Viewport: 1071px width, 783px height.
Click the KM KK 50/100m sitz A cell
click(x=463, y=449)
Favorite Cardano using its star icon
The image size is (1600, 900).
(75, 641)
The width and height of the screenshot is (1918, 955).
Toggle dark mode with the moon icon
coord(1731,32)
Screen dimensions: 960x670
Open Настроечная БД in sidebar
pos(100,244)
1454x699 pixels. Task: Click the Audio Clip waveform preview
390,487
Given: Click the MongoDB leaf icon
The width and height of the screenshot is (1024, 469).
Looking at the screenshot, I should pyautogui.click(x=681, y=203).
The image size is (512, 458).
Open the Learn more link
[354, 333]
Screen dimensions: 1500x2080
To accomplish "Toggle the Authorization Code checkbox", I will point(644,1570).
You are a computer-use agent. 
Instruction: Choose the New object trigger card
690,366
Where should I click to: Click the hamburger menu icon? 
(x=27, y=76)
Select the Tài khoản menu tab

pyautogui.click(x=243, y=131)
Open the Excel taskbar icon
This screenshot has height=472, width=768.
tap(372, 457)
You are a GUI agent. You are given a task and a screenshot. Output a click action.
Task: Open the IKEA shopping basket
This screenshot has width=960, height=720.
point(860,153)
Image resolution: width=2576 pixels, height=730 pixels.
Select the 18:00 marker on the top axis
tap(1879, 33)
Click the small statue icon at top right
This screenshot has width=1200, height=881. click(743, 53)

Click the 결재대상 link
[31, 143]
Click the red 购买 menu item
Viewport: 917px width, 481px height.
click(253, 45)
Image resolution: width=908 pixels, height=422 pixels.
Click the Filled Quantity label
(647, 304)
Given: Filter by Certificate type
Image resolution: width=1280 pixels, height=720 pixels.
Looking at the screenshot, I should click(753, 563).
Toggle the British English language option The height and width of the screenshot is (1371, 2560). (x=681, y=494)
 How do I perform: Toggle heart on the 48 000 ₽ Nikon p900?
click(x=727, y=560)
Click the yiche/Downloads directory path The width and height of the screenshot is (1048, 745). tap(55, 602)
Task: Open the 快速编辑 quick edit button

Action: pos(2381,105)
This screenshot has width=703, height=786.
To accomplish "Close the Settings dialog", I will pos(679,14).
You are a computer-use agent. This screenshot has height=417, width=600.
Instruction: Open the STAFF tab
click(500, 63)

■ BRIEF: Every line in the records above with the string "will" in it should be shown.

■ TASK RESPONSE:
To accomplish "Toggle the Authorization Code checkbox", I will point(644,1570).
To accomplish "Close the Settings dialog", I will pos(679,14).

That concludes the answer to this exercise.